Regarding cellulitis there is good advice on an american site:
http://www.healthline.com/blogs/outdoor_health/2006/09/is-my-bee-sting-infected.html
 
c)because another family member is allergic to bee or wasp venom

oh that is good news. My brother has anaphylaxis when stung by bees. I assumed I would not have that trait just because he does and I was right.
 
People inherit a tendency to be allergic, although not to any specific allergen.

Currently there is no evidence to suggest that insect allergy can be inherited. And in fact, people who have other environmental allergies are at no greater risk for allergic reaction to insect stings than are others.

So to clarify - 1. just because YOU are an atopic individual (have one or more allergies) doesn't mean you WILL be allergic to be stings, 2. just because a sib has severe allergy to stings doesn't mean you will (whether or not you have other allergies) and 3. having a sib with allergies probably means you have parent(s) with allergies and you may well also have inherited the tendency so even if you don't have any allergies yourself you MAY be allergic to stings whether or not sib or parent is/isn't.

clear?

Or to put it another way - think of it like the lottery. "normal" people get 6 choices of numbers. atopic/allergic individuals get to choose more numbers. The chance of any particular ball being drawn is the same for everyone BUT allergic people have more chance of "winning" any particular combination of drawn balls.
 
Last edited:
I think so....so basically my kids might or might not have inherited my tendancy to allergies ( wasps not bees) but may or may not be allergic type but are more likely to be than other peoples children...is that it ?????

Ok, maybe it is called a 'Small Injury Unit' or 'Minor Trauma Unit' or some similar tag,it is a in tiny hopital. Things 'too big' get shipped to Exeter. What ever it is should definitely not be closed down.
 
I think so....so basically my kids might or might not have inherited my tendancy to allergies ( wasps not bees) but may or may not be allergic type but are more likely to be than other peoples children...is that it ?????

Yes - your kids may inherit your allergic propensity BUT not to a specific allergen. so whether or not they are allergic to other things you won't know if they are allergic to stings until they get one!!!!
 
Its basically a lottery isnt it. Because even if you do not usually react you can start to. Sting duration, sting location, and you personally health wise at the time of the sting.
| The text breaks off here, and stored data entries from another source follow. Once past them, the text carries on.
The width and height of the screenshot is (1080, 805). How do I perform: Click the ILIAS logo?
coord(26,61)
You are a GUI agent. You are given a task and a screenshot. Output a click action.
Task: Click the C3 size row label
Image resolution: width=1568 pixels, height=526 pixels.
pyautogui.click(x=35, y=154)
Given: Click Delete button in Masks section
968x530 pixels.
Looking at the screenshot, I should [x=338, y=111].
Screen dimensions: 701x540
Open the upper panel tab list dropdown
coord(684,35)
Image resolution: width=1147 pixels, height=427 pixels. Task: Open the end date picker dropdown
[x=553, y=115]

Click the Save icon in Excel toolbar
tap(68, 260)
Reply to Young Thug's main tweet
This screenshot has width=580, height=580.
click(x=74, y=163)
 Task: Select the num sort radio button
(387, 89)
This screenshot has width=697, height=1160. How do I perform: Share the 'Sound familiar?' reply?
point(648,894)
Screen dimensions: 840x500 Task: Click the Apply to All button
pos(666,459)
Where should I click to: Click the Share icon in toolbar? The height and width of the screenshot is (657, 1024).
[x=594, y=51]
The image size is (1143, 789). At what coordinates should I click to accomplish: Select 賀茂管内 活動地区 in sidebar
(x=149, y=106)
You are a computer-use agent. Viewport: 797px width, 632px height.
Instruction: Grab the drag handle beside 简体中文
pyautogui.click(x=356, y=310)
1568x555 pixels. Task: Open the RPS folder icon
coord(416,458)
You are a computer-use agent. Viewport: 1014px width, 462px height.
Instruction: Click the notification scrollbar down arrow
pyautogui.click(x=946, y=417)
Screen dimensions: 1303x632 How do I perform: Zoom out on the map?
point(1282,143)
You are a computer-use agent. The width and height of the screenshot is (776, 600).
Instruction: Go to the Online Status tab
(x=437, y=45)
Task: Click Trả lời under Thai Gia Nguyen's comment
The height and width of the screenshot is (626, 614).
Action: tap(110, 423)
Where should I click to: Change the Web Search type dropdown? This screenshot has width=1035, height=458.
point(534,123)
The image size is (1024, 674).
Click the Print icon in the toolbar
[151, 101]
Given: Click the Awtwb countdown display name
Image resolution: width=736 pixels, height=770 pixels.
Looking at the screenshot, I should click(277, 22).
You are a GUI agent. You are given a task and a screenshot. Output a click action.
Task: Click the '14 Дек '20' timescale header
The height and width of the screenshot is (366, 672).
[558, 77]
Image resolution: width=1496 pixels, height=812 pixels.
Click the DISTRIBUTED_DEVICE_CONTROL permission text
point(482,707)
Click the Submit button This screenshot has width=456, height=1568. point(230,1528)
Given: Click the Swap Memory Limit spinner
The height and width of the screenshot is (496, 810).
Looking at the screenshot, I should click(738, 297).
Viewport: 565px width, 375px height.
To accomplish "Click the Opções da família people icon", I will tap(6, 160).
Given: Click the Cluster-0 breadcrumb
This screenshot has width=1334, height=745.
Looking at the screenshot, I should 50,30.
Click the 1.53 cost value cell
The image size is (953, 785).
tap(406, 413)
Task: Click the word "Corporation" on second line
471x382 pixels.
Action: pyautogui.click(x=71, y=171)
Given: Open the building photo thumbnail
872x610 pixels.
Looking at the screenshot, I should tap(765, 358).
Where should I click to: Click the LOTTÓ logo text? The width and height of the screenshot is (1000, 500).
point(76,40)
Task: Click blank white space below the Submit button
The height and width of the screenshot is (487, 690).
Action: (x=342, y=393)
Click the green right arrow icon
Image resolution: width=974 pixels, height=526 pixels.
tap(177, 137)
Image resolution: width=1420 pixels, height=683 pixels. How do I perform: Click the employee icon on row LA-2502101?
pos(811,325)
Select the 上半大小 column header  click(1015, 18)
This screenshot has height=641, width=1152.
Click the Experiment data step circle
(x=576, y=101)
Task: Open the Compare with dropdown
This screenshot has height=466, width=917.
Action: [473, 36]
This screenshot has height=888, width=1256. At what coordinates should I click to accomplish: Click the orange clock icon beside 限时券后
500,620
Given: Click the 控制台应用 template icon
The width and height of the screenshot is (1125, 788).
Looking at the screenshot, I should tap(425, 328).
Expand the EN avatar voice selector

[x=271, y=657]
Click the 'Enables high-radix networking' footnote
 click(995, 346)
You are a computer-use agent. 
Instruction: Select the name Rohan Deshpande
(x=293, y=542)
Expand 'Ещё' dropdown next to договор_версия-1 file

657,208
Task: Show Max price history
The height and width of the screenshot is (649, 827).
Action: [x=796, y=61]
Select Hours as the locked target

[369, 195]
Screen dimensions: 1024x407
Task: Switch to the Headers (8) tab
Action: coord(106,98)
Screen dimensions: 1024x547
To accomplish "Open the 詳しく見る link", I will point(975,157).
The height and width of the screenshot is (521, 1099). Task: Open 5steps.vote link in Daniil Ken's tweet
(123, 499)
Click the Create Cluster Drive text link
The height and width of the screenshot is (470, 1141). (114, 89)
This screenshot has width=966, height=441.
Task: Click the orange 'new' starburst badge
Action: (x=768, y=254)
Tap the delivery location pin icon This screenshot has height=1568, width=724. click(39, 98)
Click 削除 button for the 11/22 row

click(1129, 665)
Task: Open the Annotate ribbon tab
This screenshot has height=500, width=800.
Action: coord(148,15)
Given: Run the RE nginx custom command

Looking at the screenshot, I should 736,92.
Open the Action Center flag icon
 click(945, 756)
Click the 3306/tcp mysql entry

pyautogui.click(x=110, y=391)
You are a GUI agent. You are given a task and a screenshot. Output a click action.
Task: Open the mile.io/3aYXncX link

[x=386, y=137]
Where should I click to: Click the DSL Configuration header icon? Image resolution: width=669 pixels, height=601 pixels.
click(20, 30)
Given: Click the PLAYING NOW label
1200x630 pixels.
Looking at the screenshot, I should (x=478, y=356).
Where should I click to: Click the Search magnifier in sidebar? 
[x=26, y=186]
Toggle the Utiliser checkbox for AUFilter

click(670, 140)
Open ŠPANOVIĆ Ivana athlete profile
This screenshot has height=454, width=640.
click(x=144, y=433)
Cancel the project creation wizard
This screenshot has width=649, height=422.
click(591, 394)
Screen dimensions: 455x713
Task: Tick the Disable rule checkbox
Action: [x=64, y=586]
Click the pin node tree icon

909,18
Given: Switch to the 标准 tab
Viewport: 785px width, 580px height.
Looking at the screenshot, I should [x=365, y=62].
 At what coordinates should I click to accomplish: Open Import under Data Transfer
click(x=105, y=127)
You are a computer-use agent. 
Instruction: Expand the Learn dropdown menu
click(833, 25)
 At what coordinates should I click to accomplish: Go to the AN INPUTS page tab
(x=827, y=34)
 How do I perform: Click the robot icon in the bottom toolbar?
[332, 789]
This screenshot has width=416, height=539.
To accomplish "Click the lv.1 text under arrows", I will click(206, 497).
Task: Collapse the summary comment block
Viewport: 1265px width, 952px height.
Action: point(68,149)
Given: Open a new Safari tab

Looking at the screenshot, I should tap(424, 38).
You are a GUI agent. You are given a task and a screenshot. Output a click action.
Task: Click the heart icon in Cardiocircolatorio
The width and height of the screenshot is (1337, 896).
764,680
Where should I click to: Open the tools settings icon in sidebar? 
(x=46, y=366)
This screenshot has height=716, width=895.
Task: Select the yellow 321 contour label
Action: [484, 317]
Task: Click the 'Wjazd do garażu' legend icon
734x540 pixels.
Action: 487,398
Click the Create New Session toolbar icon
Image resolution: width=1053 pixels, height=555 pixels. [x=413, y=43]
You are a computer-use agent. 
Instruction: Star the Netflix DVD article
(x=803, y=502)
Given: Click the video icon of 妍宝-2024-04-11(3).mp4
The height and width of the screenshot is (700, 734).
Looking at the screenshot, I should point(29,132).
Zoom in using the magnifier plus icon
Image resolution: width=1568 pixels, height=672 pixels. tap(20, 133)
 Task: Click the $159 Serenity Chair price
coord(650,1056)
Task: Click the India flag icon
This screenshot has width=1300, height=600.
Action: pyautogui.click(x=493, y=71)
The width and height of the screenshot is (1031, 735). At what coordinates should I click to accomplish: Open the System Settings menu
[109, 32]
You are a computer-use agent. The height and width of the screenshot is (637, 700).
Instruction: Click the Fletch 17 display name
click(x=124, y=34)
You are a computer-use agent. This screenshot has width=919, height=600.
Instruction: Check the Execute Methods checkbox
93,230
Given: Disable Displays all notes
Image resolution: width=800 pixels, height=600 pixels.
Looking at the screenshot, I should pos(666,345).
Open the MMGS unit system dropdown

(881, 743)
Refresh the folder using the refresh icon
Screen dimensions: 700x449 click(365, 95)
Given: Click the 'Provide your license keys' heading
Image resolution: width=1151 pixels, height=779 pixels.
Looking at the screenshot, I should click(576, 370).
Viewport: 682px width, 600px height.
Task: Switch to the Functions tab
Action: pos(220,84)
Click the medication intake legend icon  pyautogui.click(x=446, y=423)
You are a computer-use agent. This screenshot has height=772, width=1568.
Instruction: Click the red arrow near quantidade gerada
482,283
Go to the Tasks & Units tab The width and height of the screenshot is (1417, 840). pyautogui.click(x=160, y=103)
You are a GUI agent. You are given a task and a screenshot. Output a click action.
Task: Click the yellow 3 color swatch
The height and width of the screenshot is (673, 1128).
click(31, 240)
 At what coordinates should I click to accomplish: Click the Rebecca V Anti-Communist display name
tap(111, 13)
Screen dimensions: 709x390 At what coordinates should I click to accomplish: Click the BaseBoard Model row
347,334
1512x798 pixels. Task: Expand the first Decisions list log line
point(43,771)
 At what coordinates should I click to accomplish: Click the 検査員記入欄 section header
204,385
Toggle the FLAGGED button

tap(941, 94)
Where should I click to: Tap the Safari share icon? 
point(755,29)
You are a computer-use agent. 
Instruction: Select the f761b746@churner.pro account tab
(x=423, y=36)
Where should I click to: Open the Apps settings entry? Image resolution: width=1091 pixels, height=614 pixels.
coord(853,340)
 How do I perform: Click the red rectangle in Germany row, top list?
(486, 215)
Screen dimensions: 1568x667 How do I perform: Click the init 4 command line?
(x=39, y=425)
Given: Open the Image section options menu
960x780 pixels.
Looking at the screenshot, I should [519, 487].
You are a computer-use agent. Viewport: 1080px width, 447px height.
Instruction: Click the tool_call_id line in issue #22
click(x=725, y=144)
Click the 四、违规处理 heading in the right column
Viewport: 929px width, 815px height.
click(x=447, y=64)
So many variables I am not bothered. See what happens when I do get stung. I wont say "if" because as a newbie I am sure its gonna happen lol. We have a fusia bush right outside the door loaded with bees atm. Even in the rain we have been having. I was tempted to get stung just to see how I would react as an indicator. Before I actually get my bees. I mean if I balloon up and pass out clutching at my crotch and foaming at the mouth like my brother did what use would I be to the bees. It would be a case of palming them off on someone else. Since being on this site and knowing some commercial beeks now, I know they will always take them off my hands if I have a bad reaction. So knowing I can ensure their future welfare if I go trout means I happy to just take what comes if it comes.
 
I intend to be the first bee keeper never to have ever been stung ;)

Lets see how long that lasts lol

My youngest gets blisters when bitten by cat fleas. The doc thought he had chicken pox when I first found them and took him to see him. He isn't allergic though to anything. I haven't been letting him come near the bees because I'm worried how he'll react if stung, so you reckon it isn't a given that a reaction to insect bites means a bad reaction to stings?